Mrs. Zelmarine Murphy looks forward to being in Alcorn’s Golden Class

The beautiful quality that all Alcornites possess is the love for their dear Alcorn State University. Whenever the University is mentioned, you will notice their enthusiasm and appreciation for what Alcorn has done for them. Mrs. Zelmarine Murphy, a Vicksburg native and proud alumna, still bleeds purple and gold in her advanced age. Back in the 1960s, when Alcorn State University was Alcorn Agricultural & Mechanical College, Murphy showed her school spirit by attending the Braves football teams’ games and assisting them whenever she was needed. She said that former Alcorn President, Dr. Walter Washington, told her that she was like a mother to the students. One of the football players agreed with him by saying, “she’s a momma to all of us.” It was at that moment when Momma Brave’s legacy began.

“The students at Alcorn started calling me Momma Brave,” said Murphy. “I think it is an honor to be called Momma Brave because although the students have biological mothers, they still thought enough about me to call me their mother away from home. I don’t take this lightly because we’re all family.”

Murphy, along with 89 others who graduated from Alcorn in 1966, will be recognized as this year’s Golden Class in the 2016 Commencement Exercises. The class will be celebrating their 50th year of being Alcorn graduates. Murphy earned her bachelor’s and master’s degrees in home economics. She taught school in Tunica and Greenville, Mississippi and Tallulah, Louisiana, where she spent 36 years. She retired with 46 years of experience in education before coming back to Alcorn to work as an adjunct professor.

Being a part of this year’s Golden Class is something that Murphy has anticipated for a long time. Now that her special moment is approaching, she couldn’t be happier.
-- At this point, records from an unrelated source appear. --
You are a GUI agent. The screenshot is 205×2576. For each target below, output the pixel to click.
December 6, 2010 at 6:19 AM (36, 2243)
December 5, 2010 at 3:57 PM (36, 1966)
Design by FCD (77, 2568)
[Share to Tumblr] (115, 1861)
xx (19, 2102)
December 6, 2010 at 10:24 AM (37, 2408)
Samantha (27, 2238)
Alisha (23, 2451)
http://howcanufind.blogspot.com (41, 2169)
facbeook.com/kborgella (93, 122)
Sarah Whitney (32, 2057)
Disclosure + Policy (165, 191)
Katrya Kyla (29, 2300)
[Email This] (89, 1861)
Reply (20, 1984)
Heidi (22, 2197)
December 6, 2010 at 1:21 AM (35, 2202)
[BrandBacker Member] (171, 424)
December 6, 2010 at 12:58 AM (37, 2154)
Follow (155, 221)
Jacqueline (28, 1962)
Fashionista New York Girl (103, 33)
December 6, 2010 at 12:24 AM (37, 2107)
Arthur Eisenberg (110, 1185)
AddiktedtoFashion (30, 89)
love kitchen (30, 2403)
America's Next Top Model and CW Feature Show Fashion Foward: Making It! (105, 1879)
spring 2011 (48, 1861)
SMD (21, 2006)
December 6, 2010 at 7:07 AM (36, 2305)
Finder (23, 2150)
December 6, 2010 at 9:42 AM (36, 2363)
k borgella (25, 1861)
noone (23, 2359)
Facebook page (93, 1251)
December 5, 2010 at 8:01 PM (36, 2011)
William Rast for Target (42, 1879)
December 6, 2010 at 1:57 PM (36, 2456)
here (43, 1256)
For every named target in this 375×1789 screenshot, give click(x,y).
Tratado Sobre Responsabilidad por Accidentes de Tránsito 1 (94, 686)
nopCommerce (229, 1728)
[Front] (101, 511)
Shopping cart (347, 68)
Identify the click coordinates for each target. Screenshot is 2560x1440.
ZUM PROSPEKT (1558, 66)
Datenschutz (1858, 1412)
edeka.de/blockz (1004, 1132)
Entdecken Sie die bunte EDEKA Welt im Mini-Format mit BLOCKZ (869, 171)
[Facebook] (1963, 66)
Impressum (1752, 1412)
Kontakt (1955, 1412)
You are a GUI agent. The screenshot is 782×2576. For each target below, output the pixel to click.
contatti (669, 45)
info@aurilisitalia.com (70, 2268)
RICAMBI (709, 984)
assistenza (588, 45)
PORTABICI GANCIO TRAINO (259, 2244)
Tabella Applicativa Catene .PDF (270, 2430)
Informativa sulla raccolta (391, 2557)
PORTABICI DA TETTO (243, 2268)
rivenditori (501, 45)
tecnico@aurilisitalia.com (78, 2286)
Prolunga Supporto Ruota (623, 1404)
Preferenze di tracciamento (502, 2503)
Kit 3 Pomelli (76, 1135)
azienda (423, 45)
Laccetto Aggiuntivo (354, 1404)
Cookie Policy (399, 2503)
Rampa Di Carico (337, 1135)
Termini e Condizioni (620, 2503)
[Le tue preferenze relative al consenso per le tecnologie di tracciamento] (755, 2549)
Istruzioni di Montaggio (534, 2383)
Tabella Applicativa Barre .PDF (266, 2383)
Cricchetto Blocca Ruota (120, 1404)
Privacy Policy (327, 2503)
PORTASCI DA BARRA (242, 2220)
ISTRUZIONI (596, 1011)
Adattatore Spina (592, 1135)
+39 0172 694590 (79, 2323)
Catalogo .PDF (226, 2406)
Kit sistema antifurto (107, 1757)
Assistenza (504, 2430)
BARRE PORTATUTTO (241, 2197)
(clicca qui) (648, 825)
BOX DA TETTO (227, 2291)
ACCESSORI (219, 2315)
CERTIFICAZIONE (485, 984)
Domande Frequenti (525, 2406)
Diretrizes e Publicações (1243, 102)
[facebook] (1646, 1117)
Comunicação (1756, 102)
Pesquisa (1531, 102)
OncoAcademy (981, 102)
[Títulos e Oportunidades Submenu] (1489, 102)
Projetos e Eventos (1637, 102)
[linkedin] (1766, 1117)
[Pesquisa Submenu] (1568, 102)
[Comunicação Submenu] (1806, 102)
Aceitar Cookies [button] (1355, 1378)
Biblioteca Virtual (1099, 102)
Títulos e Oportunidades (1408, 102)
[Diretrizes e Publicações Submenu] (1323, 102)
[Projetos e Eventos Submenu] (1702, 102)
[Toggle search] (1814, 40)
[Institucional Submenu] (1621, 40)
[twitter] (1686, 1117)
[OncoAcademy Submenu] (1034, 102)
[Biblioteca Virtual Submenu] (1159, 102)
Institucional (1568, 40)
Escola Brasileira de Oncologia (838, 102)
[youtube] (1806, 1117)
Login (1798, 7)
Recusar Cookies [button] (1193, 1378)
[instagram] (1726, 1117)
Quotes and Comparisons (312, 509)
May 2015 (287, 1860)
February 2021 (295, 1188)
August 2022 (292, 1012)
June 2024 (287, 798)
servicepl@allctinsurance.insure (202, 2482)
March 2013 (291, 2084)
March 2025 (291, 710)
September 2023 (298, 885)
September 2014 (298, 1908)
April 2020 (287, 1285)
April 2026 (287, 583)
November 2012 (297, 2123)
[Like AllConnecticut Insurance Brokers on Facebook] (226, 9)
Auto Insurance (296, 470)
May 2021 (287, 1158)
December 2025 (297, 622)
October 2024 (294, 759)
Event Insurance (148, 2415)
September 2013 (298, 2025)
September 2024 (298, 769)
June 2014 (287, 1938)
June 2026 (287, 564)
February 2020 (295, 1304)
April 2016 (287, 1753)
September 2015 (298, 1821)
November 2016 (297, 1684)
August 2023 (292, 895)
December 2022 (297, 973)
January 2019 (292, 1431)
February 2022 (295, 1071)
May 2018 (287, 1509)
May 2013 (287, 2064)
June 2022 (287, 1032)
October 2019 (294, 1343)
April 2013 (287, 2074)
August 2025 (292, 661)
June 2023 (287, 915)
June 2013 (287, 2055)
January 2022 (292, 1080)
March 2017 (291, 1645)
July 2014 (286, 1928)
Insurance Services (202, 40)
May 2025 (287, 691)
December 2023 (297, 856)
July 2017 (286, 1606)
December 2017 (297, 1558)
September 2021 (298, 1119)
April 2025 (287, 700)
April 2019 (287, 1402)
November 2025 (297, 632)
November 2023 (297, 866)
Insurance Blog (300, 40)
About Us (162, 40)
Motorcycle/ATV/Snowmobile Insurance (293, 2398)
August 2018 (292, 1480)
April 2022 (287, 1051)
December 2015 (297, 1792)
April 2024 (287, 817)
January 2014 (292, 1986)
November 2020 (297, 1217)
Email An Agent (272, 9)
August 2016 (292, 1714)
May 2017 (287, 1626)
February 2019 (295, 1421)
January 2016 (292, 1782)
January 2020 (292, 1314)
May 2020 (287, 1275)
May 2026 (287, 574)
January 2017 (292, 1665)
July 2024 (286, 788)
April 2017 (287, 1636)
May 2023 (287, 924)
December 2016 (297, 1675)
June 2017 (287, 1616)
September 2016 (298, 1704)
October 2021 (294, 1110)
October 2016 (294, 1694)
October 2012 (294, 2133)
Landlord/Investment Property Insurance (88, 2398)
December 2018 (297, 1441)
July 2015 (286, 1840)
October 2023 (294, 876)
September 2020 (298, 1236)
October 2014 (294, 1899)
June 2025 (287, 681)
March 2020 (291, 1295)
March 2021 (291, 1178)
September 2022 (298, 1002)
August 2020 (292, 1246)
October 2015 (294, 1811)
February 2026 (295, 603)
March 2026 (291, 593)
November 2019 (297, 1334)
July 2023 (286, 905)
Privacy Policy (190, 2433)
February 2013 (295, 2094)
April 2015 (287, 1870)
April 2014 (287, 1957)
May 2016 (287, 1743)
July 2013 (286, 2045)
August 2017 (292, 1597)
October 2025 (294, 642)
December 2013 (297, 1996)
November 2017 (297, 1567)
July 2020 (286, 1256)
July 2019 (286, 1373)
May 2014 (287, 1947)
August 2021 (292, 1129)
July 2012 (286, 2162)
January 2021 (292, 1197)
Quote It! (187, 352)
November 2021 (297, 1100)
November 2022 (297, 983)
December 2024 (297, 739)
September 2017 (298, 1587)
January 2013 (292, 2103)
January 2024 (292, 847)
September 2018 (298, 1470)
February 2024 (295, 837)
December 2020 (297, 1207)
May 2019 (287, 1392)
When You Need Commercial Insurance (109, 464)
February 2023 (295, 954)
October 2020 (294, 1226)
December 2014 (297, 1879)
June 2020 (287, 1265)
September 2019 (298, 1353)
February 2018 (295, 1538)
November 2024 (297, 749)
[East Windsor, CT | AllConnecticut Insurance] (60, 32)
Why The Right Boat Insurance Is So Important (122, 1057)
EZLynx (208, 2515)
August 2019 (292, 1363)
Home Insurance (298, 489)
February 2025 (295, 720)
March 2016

“I feel ecstatic. I have been writing ‘golden class’ behind my name since football season. I think it is an honor to be in this class. The years have really flown by. It doesn’t seem like it has been 50 years already. It’s a blessing for all of us to be in our 70s and be able enough to participate. It’s an honor to wear the purple and gold.”

Growing up, Murphy had positive influences to help shape her into the women she has become. She credits her time at Alcorn as one of the driving forces in teaching her morals and how to be a classy individual.

“Alcorn prepared me to hold my own in the corporate world without having fear. We were taught to make things happen. We were taught to arrive 30 minutes early and not to watch the clock at the end of the day. At Alcorn, we were taught to stand up and be a positive force. We were taught to dress professionally, whether the occasion was formal, informal or casual. When you get out in the community, you represent Alcorn. Someone is looking at you so, you don’t ever want to bring dishonor to yourself or the University.”

With upgraded technology, more eateries and newly implemented resources, Alcorn has changed since Murphy’s time as a student. She explained what it was like to attend Alcorn before all of the upgrades.

“Compared to how things were then, times are significantly different. The rules were very rigid back then. Girls couldn’t wear pants until after noon on Saturdays. You had to get permission from a matron to go to Ms. Patton’s store. The girls were not allowed in the Men’s dorm area. When we would attend basketball games, we had specific tickets to attend games. If you had a gold ticket, you were going to the Monday night game. If you had a purple ticket, you were going to the Saturday night game. You had to eat what was in the cafeteria because there were no other options and on Sundays, we got what were called grab bags. They contained Vienna sausages, crackers and a moon pie.”

Despite not having the technological advancements that this generation has, Murphy said that her class still found ways to have fun on campus.

“We played cards. When I first came to the yard, the student union was under the chapel, so we would go there and play the jukebox. We played tennis and horse shoe. We would walk from the chapel to Alice Tanner, which is now a parking lot. We always found a way to have fun.”

Murphy loves how respectful the students of Alcorn are. Because of their honor, she feels confident in their ability to represent the University with class and dignity.

“The students are so polite. If I were to depart this life after receiving my degree, I would feel happy knowing that Alcorn is in good hands because of the young people. The young people are developing the same love for Alcorn that the older alumni have.”

Now that the celebration is quickly approaching, Murphy is starting to realize the power of her prayer concerning participating in the Golden Class. She, along with her classmates, has plans of celebrating their moment in the best way possible.

“On a serious note, I’ve dealt with illness and death in my family. For the last year, my prayer has been to allow me the strength to strut across that stage. My classmates and I plan to party.”